Son compatriote, nommé Zaturek, s’est rendu à
Berlin l’année dernière. Voyageur modeste, il s’est cherché avant toute chose
une pension polonaise, afin de se sentir chez lui les soirs. Toute la journée,
seul, il parcourait la ville, les musées et toute cette étrangeté dont la magie
n’était nullement diminuée mais plutôt augmentée par le fait qu’il ne
connaissait pas un traître mot d’allemand, il était simplement condamné au
commerce primitif de Robinson et de Vendredi.

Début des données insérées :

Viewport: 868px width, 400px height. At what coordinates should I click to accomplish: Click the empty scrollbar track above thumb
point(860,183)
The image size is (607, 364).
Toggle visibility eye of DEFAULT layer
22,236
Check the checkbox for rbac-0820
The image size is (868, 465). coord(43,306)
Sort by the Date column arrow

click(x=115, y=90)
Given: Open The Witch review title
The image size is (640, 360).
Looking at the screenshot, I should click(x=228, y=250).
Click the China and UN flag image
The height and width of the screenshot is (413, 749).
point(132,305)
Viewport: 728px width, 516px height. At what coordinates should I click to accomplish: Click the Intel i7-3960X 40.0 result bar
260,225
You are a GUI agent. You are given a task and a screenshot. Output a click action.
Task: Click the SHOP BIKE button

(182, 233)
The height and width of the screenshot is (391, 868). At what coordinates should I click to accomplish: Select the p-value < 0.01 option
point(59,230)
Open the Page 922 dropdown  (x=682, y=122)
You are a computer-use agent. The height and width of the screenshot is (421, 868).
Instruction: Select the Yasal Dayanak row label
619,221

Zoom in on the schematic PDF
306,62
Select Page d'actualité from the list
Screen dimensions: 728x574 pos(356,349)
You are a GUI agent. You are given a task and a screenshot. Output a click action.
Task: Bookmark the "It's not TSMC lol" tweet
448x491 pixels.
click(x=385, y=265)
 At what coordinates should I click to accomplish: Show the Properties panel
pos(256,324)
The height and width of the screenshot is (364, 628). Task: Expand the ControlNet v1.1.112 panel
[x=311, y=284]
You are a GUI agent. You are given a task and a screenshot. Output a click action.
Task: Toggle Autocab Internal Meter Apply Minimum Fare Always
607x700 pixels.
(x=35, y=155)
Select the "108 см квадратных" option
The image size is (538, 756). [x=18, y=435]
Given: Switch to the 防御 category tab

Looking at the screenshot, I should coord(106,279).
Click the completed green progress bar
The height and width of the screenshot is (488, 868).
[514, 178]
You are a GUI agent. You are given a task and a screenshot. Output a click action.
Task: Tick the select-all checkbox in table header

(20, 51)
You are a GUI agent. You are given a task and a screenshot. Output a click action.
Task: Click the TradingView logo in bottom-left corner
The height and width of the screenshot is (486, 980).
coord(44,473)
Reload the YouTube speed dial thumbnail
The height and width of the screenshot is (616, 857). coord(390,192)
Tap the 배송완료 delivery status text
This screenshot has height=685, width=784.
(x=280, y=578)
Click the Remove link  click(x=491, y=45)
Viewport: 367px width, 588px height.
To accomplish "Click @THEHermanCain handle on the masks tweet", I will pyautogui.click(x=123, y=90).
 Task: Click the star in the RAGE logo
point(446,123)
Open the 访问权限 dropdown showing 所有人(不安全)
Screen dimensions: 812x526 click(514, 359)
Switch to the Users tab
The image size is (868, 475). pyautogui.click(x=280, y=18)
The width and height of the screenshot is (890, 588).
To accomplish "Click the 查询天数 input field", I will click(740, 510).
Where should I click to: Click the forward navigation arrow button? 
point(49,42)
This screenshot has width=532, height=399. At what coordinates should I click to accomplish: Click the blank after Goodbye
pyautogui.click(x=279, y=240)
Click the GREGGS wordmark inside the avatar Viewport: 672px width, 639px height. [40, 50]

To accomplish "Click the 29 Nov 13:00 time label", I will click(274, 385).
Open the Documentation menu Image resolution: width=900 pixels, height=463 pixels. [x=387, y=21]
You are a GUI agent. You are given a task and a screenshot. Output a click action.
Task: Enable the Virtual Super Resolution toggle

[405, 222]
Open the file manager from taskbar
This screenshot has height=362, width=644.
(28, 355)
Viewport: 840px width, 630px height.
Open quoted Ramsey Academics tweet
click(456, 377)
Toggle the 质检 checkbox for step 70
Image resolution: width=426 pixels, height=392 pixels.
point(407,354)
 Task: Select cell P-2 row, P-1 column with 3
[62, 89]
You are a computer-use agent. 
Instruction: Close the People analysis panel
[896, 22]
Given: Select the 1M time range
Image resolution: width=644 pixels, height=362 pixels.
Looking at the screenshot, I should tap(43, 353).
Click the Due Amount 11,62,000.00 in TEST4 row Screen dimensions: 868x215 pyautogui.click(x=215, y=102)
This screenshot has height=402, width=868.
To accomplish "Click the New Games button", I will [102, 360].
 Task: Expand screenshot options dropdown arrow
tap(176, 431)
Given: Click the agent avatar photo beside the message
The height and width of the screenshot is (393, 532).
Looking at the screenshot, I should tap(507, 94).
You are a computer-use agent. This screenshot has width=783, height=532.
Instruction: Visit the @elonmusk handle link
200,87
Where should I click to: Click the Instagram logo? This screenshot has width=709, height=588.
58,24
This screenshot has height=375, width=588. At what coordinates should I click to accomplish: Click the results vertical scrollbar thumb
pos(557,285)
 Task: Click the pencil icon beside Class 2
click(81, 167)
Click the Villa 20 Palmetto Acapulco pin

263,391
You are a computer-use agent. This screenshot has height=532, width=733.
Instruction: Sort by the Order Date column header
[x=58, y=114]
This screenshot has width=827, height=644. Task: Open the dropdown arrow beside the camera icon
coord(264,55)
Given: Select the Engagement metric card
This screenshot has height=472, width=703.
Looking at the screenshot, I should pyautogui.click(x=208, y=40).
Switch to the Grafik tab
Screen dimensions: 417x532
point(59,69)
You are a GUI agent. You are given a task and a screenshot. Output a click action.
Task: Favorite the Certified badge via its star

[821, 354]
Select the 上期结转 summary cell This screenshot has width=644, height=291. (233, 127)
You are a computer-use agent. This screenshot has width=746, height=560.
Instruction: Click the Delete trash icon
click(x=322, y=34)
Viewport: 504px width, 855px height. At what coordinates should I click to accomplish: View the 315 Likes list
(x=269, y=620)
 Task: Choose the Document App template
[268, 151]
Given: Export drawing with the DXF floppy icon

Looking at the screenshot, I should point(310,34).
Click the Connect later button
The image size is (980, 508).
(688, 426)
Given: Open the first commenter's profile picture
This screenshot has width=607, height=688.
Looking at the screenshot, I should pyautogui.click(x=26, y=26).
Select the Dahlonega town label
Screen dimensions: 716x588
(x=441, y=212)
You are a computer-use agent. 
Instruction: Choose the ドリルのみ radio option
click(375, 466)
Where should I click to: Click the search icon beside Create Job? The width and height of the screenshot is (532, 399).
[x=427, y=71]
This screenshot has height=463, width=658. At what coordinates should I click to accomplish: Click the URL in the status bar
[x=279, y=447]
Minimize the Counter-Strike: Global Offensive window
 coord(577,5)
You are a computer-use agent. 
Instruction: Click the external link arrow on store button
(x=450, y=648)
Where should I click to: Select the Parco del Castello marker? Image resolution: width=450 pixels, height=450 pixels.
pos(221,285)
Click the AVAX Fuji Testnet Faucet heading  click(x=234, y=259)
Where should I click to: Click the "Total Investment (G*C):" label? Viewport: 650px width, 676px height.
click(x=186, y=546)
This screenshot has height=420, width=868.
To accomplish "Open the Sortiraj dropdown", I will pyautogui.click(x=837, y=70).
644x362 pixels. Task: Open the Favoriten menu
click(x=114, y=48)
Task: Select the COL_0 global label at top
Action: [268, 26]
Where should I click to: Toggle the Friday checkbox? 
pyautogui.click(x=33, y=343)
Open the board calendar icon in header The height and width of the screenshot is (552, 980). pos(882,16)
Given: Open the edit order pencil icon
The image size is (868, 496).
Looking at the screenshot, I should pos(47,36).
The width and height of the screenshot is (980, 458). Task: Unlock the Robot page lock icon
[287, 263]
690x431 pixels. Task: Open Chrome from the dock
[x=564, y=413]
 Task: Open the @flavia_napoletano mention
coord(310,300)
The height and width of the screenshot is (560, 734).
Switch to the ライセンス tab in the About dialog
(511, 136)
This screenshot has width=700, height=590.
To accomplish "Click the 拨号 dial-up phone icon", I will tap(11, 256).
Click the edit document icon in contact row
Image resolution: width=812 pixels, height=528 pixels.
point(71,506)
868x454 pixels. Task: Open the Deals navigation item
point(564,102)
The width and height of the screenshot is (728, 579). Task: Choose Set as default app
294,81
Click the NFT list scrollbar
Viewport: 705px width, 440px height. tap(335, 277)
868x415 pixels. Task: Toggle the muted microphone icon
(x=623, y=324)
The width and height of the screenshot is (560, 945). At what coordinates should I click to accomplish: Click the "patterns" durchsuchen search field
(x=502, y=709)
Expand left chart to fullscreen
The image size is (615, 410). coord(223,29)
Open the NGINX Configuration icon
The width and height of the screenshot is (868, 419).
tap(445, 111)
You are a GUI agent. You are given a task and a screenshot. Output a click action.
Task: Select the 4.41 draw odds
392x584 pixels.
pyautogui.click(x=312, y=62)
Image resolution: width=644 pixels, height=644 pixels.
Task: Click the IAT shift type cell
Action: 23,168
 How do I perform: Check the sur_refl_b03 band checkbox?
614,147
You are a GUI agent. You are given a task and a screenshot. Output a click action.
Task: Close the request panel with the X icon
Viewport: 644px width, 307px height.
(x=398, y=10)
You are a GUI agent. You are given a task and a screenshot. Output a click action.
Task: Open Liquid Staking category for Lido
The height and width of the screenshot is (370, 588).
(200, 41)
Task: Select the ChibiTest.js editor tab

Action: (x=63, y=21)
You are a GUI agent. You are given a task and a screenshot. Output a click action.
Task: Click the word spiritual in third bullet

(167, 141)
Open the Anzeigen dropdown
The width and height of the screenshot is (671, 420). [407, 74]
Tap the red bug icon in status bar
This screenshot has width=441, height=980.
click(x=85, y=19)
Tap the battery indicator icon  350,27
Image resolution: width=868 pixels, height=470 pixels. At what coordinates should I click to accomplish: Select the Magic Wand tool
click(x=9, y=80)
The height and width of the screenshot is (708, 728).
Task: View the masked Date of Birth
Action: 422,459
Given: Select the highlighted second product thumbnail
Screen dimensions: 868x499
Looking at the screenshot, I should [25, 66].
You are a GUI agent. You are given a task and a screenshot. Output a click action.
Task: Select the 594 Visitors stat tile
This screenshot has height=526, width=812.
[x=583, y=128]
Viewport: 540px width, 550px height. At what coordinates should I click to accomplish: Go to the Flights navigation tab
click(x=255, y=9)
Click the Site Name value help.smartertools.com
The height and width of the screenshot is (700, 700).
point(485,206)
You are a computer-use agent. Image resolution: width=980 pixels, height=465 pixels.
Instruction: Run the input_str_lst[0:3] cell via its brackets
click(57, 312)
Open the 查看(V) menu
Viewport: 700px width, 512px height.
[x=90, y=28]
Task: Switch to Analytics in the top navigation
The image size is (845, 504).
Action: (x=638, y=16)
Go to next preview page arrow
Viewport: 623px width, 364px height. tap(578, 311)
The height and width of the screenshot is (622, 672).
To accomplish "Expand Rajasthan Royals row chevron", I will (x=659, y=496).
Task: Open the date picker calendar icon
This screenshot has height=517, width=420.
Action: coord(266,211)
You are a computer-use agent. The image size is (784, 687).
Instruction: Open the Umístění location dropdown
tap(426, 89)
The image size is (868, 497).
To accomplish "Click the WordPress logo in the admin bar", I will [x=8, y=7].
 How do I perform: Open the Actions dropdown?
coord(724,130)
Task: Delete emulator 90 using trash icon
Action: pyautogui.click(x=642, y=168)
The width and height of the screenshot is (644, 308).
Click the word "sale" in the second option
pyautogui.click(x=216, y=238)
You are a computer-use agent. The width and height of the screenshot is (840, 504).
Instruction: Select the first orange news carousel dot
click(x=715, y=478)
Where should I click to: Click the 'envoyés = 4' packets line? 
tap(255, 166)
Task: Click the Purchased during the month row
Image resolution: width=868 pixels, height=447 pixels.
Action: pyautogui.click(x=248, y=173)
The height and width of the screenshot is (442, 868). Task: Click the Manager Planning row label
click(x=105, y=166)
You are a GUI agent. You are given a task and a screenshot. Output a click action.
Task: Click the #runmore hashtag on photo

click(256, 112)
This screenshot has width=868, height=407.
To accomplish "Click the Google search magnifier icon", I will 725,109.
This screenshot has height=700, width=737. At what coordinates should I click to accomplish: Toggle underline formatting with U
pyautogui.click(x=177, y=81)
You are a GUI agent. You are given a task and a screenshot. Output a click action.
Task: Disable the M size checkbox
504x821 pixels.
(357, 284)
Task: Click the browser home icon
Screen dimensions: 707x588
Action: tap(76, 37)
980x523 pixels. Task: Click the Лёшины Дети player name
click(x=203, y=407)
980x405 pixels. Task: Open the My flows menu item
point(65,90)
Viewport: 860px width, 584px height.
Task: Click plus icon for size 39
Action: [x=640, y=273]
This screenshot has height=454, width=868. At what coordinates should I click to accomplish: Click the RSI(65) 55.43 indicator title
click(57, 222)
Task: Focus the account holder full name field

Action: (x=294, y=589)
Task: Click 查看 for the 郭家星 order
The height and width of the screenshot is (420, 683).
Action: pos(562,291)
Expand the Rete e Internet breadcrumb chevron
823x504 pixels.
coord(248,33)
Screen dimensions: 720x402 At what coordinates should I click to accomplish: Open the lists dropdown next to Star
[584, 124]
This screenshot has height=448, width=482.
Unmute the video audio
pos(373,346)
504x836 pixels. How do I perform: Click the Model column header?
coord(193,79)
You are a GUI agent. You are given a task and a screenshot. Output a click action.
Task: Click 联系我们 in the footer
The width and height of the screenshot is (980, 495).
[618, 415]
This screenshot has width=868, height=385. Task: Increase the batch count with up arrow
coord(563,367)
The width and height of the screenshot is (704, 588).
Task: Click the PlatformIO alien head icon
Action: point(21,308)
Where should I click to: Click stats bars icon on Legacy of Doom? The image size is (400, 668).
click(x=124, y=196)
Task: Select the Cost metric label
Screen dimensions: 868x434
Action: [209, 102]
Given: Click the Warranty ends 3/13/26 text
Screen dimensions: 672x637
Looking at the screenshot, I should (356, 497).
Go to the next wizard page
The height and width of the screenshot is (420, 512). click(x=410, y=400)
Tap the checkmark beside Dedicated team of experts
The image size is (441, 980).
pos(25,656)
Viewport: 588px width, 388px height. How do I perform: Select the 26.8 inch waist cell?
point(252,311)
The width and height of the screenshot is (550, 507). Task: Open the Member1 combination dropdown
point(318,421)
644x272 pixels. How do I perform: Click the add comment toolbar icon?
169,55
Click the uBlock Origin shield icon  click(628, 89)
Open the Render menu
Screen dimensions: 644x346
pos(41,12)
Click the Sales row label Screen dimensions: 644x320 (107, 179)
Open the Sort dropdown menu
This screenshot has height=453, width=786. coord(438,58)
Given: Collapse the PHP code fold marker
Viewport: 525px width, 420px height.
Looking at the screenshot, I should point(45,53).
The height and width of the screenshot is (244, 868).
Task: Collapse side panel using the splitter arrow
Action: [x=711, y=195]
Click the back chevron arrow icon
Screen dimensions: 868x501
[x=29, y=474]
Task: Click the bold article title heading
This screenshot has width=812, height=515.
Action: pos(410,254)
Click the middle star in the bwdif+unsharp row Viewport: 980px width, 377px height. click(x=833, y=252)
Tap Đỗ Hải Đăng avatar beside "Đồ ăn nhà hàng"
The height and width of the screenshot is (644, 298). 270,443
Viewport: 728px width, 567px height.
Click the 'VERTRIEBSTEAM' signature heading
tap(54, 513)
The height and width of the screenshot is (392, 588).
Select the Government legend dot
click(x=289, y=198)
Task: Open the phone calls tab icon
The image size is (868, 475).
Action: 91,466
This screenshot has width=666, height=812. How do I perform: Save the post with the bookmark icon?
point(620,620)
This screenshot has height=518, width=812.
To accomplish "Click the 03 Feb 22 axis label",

Pour déjeuner il se choisit une petite
taverne sympathique. De l’autre côté de la table à deux couverts, un Allemand
d’âge mûr au visage avenant lui faisait face.
Ils mangèrent en silence. L’Allemand acheva
une minute avant lui, se leva, inclina légèrement la tête et dit :
- Mahlzeit[1].
Notre Polonais se leva également, pensant que
si quelqu’un est aussi courtois et se présente dans un restaurant public, il ne
doit pas être en reste.
- Zaturek – se présenta-t-il
à son tour.
Le lendemain, à la même table, il retrouva
l’Allemand. Ils prirent gentiment leur repas, une minute avant lui de nouveau
l’Allemand se leva, inclina la tête et dit :
- Mahlzeit.
Zaturek fut un peu étonné, tiens, pensa-t-il,
cet Allemand a déjà oublié qu’ils se sont présentés hier, à moins que ce ne
soit la coutume ici d’avoir à se présenter à chaque occasion ? À tout hasard il
s’y conforma, se leva de nouveau et réitéra :
- Zaturek.
Cette même scène s’étant renouvelée pour la
troisième fois, le soir parmi ses compatriotes, à la pension, il mit sur le
tapis cette étrange habitude allemande, et leur demanda si à leurs yeux
Monsieur Mahlzeit devait être considéré comme un Allemand ordinaire et banal ou
bien comme un excentrique.
Bien sûr les autres rirent un bon coup à ses
dépens avant d’éclairer sa lanterne : “Mahlzeit”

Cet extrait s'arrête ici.